VLM (Vision-Language Model) Inference#

Complete workflow for vision-language models with image understanding capabilities.

Example model: Qwen2.5-VL-3B-Instruct

Note: For Phi-4-Multimodal, which requires a LoRA merge step before export, see the Phi-4-Multimodal Guide.

Prerequisites: Complete the Installation Guide for both x86 host and edge device before proceeding.

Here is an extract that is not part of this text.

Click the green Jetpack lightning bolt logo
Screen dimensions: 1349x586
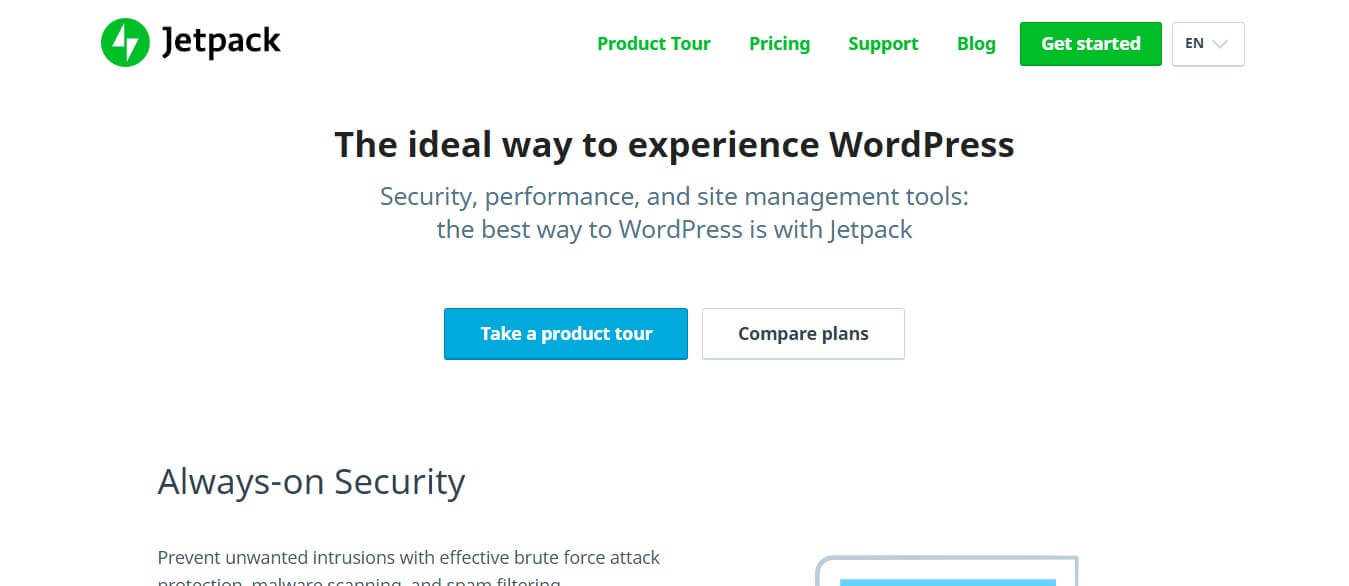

Step 1: Quantize and Export (x86 Host)#

export WORKSPACE_DIR=$HOME/tensorrt-edgellm-workspace
export MODEL_NAME=Qwen2.5-VL-3B-Instruct
mkdir -p $WORKSPACE_DIR
cd $WORKSPACE_DIR

# Quantize the LLM weights to a unified checkpoint
tensorrt-edgellm-quantize llm \
  --model_dir Qwen/Qwen2.5-VL-3B-Instruct \
  --quantization fp8 \
  --output_dir $MODEL_NAME/quantized

# Export the language model and FP16 visual encoder
tensorrt-edgellm-export \
  $MODEL_NAME/quantized \
  $MODEL_NAME/onnx

To also quantize the visual tower to FP8, add --visual_quantization fp8 and use a multimodal calibration dataset such as --dataset lmms-lab/MMMU.

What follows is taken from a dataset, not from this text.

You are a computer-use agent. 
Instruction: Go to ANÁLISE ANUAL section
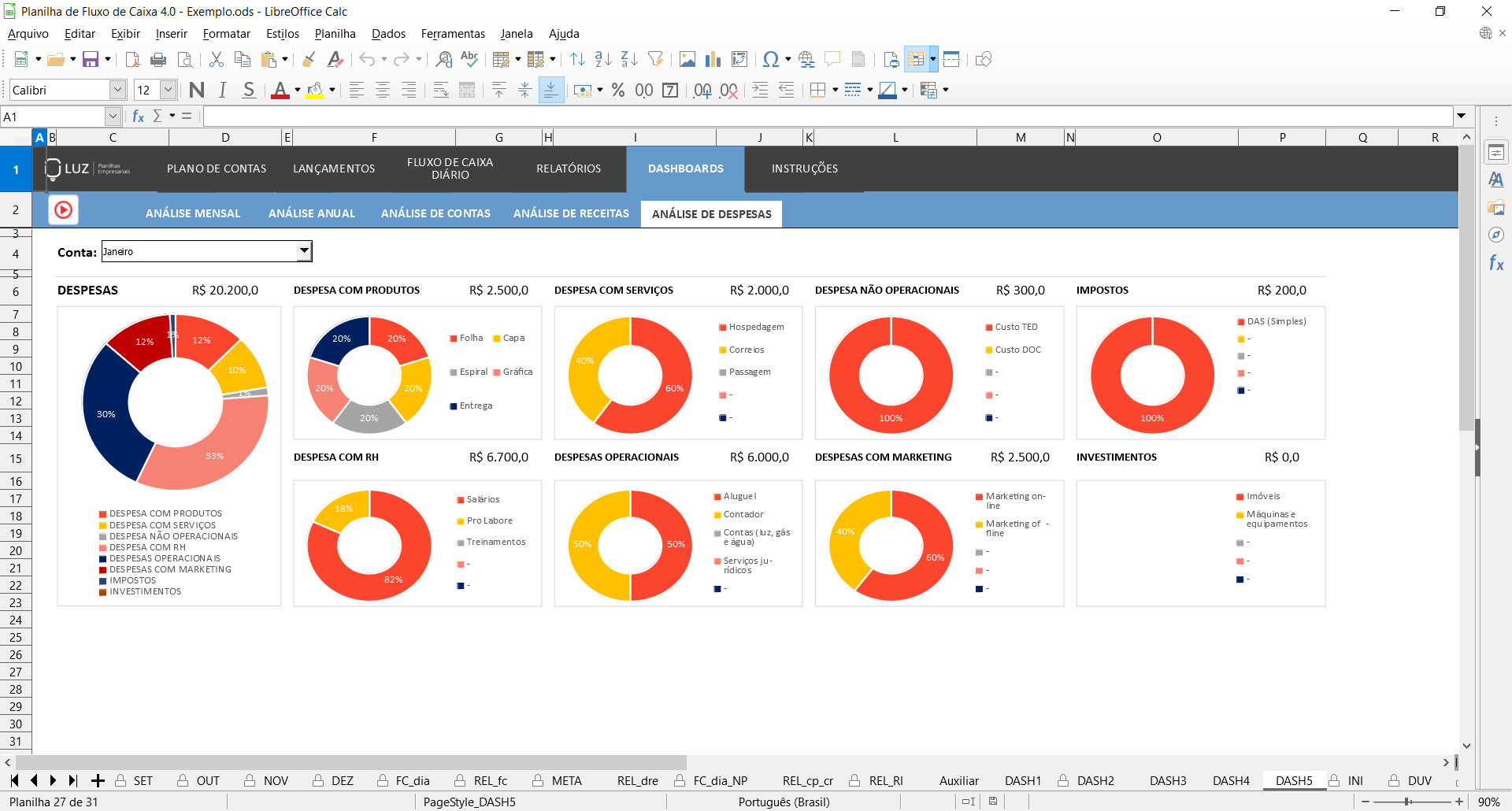(x=312, y=213)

Step 2: Transfer to Device#

# Transfer ONNX to device
scp -r $MODEL_NAME/onnx \
  <device_user>@<device_ip>:~/tensorrt-edgellm-workspace/$MODEL_NAME/

Step 3: Build Engines (Thor Device)#

# Set up workspace directory on device
export WORKSPACE_DIR=$HOME/tensorrt-edgellm-workspace
export MODEL_NAME=Qwen2.5-VL-3B-Instruct
cd /path/to/TensorRT-Edge-LLM

# Build language model engine
./build/examples/llm/llm_build \
  --onnxDir $WORKSPACE_DIR/$MODEL_NAME/onnx/llm \
  --engineDir $WORKSPACE_DIR/$MODEL_NAME/engines/llm \
  --maxBatchSize 1 \
  --maxInputLen 1024 \
  --maxKVCacheCapacity 4096

# Build visual encoder engine
./build/examples/multimodal/visual_build \
  --onnxDir $WORKSPACE_DIR/$MODEL_NAME/onnx/visual \
  --engineDir $WORKSPACE_DIR/$MODEL_NAME/engines \
  --minImageTokens 128 \
  --maxImageTokens 512 \
  --maxImageTokensPerImage 512

Build time: < 5 minutes

Step 4: Run Inference (Thor Device)#

Create an input file $WORKSPACE_DIR/input_vlm.json (replace /path/to/image.jpg with an actual image file path):

{
    "batch_size": 1,
    "temperature": 1.0,
    "top_p": 1.0,
    "top_k": 50,
    "max_generate_length": 128,
    "requests": [
        {
            "messages": [
                {
                    "role": "system",
                    "content": "You are a helpful assistant."
                },
                {
                    "role": "user",
                    "content": [
                        {
                            "type": "image",
                            "image": "/path/to/image.jpg"
                        },
                        {
                            "type": "text",
                            "text": "Please describe the image."
                        }
                    ]
                }
            ]
        }
    ]
}

Run inference:

cd /path/to/TensorRT-Edge-LLM

./build/examples/llm/llm_inference \
  --engineDir $WORKSPACE_DIR/$MODEL_NAME/engines/llm \
  --multimodalEngineDir $WORKSPACE_DIR/$MODEL_NAME/engines/visual \
  --inputFile $WORKSPACE_DIR/input_vlm.json \
  --outputFile $WORKSPACE_DIR/output_vlm.json

Check output_vlm.json for vision-language model responses.